Xinyi Yuan¹, Sabyasachi Shivkumar², Maeve Silverman¹, Ralf M. Haefner¹; ¹University of Rochester, ²Columbia University

Retinal motion is a key cue for inferring object motion, scene parsing, and object relationships. Recent work has modeled this as hierarchical causal inference (Shivkumar et al., 2024), assuming the brain infers causal links between moving elements in a scene in order to construct the reference frame within which to represent motion. For example, a person’s motion should be interpreted in the frame of a moving escalator if they are walking on it, but not otherwise. We tested this by manipulating the causal structure of a scene using a center-surround motion stimulus. Typically, perceived center motion is biased towards the surround's direction for small relative differences (integration) and away for larger differences (segmentation). If causal inference drives this bias, it should weaken when evidence against a causal link is provided and strengthen when evidence supports it.
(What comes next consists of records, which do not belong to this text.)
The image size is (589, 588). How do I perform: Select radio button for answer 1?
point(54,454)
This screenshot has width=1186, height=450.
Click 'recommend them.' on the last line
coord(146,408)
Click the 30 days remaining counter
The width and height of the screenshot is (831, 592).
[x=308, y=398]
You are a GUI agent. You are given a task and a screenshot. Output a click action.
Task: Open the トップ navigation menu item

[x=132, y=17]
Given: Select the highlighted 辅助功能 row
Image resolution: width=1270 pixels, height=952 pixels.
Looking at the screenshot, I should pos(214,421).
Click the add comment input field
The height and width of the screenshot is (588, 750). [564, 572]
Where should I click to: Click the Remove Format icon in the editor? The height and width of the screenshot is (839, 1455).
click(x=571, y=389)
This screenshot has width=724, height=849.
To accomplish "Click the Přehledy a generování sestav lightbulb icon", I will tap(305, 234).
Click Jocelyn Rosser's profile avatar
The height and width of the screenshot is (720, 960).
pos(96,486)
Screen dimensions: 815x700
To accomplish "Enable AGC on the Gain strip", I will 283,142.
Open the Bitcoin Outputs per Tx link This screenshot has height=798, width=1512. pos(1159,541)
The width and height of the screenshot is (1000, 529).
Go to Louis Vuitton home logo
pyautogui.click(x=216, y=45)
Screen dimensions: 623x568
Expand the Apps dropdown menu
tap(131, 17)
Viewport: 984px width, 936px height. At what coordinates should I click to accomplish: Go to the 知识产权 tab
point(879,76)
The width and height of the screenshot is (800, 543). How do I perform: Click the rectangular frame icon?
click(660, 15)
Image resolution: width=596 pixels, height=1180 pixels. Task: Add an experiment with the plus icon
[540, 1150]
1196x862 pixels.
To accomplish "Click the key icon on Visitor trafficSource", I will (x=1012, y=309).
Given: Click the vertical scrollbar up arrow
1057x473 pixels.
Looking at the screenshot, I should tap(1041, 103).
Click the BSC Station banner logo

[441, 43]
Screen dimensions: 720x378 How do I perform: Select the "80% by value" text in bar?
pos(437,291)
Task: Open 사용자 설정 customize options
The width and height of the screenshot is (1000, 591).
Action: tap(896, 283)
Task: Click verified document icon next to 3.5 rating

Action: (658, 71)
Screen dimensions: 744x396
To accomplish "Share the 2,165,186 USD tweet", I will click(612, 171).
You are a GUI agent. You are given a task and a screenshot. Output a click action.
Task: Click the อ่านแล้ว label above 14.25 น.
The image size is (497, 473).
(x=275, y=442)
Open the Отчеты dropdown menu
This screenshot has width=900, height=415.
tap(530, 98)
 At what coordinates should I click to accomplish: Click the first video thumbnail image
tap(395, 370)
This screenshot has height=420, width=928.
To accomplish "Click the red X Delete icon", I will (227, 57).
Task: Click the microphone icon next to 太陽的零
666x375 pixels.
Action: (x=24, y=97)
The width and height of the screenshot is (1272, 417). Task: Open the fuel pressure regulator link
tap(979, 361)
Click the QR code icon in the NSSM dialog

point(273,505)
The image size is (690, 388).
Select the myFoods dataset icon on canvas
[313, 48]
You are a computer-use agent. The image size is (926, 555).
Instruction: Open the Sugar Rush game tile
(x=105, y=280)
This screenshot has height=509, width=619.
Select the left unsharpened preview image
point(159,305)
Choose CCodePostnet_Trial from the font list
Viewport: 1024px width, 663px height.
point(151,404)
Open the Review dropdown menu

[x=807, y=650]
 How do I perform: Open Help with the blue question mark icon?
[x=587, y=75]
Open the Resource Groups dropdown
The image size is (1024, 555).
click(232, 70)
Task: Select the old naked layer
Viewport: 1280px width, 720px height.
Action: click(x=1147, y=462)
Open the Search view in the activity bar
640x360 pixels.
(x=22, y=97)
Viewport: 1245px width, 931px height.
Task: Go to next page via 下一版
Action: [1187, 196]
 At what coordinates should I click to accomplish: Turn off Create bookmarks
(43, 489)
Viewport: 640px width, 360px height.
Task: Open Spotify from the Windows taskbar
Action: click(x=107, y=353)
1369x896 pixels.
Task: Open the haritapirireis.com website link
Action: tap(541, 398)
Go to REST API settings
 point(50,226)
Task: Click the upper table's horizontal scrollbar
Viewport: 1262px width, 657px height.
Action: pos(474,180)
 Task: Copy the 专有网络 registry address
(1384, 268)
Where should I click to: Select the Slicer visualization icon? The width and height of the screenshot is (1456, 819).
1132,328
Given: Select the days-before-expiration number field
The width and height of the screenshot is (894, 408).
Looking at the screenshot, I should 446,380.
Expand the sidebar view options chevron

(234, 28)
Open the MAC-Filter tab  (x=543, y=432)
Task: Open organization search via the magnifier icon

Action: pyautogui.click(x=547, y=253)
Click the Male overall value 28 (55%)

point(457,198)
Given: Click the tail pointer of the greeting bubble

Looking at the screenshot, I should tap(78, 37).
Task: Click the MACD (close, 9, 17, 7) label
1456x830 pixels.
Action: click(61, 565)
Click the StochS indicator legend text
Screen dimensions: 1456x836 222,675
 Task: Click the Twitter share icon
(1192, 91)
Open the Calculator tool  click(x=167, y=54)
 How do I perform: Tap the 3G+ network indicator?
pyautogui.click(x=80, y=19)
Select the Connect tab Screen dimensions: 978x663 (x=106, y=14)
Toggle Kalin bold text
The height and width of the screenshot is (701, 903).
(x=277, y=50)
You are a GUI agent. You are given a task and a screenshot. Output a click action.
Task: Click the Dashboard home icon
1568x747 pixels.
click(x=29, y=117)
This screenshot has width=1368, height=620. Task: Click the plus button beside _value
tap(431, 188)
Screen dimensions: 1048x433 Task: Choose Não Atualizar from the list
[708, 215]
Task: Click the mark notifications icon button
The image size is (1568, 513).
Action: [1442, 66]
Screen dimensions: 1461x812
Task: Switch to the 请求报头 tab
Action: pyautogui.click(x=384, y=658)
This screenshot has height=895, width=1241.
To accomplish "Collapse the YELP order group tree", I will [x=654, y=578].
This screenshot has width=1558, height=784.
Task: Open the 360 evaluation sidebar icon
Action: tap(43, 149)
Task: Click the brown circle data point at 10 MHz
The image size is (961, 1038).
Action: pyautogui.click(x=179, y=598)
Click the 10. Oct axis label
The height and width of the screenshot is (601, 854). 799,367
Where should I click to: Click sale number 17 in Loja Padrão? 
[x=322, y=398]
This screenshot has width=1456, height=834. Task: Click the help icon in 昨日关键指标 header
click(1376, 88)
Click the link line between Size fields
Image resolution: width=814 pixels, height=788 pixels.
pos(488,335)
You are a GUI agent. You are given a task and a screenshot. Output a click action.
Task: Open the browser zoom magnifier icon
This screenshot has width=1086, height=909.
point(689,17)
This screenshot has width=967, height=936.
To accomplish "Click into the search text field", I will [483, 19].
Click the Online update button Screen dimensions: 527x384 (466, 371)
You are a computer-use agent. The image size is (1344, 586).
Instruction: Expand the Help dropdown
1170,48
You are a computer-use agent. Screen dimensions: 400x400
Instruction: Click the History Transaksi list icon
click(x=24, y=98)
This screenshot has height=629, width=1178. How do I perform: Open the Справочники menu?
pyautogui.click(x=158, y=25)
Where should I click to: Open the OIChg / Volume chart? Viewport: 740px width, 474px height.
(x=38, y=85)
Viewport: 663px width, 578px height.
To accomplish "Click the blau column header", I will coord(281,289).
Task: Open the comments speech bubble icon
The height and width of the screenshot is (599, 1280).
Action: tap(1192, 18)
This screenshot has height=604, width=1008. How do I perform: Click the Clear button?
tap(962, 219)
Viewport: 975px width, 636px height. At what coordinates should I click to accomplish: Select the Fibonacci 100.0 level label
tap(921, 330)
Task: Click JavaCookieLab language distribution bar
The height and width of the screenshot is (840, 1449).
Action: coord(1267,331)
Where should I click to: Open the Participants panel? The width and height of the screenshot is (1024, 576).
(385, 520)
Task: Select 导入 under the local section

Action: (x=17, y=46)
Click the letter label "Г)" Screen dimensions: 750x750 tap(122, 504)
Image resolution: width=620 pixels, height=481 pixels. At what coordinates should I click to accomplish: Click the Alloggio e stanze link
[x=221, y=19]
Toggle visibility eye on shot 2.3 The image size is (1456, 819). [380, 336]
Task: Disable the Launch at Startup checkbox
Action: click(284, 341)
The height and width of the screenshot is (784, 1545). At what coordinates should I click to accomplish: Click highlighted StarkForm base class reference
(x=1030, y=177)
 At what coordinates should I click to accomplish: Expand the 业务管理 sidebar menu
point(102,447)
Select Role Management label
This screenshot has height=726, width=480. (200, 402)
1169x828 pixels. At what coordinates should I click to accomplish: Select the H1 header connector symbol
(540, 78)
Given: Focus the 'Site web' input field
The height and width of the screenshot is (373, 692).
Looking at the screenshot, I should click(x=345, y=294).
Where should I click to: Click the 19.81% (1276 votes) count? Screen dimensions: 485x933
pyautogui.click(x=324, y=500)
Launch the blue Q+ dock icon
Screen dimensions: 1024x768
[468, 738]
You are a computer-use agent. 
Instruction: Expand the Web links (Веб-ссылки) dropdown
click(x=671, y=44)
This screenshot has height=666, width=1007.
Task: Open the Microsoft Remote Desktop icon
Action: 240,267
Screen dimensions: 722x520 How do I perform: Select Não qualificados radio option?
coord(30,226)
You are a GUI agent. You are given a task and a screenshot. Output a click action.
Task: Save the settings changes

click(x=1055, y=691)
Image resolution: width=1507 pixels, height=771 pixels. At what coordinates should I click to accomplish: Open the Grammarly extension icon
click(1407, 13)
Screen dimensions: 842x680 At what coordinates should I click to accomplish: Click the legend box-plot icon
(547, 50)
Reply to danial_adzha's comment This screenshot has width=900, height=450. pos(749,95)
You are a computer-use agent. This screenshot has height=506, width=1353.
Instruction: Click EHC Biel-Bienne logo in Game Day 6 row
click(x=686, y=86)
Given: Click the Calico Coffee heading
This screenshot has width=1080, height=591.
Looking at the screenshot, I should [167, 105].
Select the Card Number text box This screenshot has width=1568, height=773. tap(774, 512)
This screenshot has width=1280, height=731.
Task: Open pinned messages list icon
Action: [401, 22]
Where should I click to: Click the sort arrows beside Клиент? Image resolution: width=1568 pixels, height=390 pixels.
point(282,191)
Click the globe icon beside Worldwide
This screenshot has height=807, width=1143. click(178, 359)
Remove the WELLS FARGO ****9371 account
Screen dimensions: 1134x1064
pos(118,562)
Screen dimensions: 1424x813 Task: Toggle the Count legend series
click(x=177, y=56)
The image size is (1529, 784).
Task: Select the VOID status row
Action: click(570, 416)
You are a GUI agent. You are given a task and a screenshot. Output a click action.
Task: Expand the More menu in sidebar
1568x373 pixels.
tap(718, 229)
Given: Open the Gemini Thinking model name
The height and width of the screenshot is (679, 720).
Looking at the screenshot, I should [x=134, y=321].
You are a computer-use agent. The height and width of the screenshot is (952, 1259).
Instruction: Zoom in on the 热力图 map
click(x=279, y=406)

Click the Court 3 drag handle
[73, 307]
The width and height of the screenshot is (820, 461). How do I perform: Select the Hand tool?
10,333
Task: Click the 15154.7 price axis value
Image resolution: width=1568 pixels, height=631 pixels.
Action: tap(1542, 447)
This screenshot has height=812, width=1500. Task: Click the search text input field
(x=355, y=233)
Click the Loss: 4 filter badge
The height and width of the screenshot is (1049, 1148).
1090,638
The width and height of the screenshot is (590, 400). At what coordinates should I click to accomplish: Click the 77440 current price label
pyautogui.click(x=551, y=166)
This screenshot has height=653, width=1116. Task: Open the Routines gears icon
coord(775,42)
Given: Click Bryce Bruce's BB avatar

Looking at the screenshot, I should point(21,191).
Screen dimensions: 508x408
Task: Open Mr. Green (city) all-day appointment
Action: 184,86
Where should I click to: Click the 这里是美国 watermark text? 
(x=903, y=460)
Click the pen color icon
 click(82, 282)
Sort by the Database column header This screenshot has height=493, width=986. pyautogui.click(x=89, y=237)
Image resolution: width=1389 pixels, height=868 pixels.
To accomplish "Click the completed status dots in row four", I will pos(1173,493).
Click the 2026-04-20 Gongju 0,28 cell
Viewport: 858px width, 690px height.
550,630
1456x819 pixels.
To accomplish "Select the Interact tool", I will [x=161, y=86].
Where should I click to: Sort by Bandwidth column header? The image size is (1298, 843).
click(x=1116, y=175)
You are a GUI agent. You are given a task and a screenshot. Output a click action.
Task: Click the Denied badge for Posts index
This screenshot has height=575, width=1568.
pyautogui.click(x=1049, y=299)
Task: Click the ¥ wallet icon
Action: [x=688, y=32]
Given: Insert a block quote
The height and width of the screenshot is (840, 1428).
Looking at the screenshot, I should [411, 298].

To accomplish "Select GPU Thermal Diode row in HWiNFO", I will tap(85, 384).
Four human observers reported their perceived motion direction using a dial under four conditions: (1) both center and surround reversed direction in a way consistent with a causal link, (2) the center did not reverse while the surround did, weakening causal evidence, and (3)&(4) observers controlled the reversal point using a button press, further modulating causal evidence. Results showed biases that clearly differed between causal conditions. Interestingly, direct intervention by observers provided little additional causal information compared to the observation of common motion alone. Notably, we found substantial inter-observer variability: two observers showed a reduction in surround influence in conditions 2&4 compared to 1&3, reflecting the differences in causal information, while the effect was less clear for the other two. Furthermore, even in the acausal conditions 2&4 a bias remained. These findings highlight unexpected variability in how observers interpret common motion and suggest that retinal motion provides robust causal information, with limited additional benefit from direct stimulus control.

Acknowledgements: We acknowledge funding support from NIH/U19 NS118246, and NSF/CAREER IIS-2143440.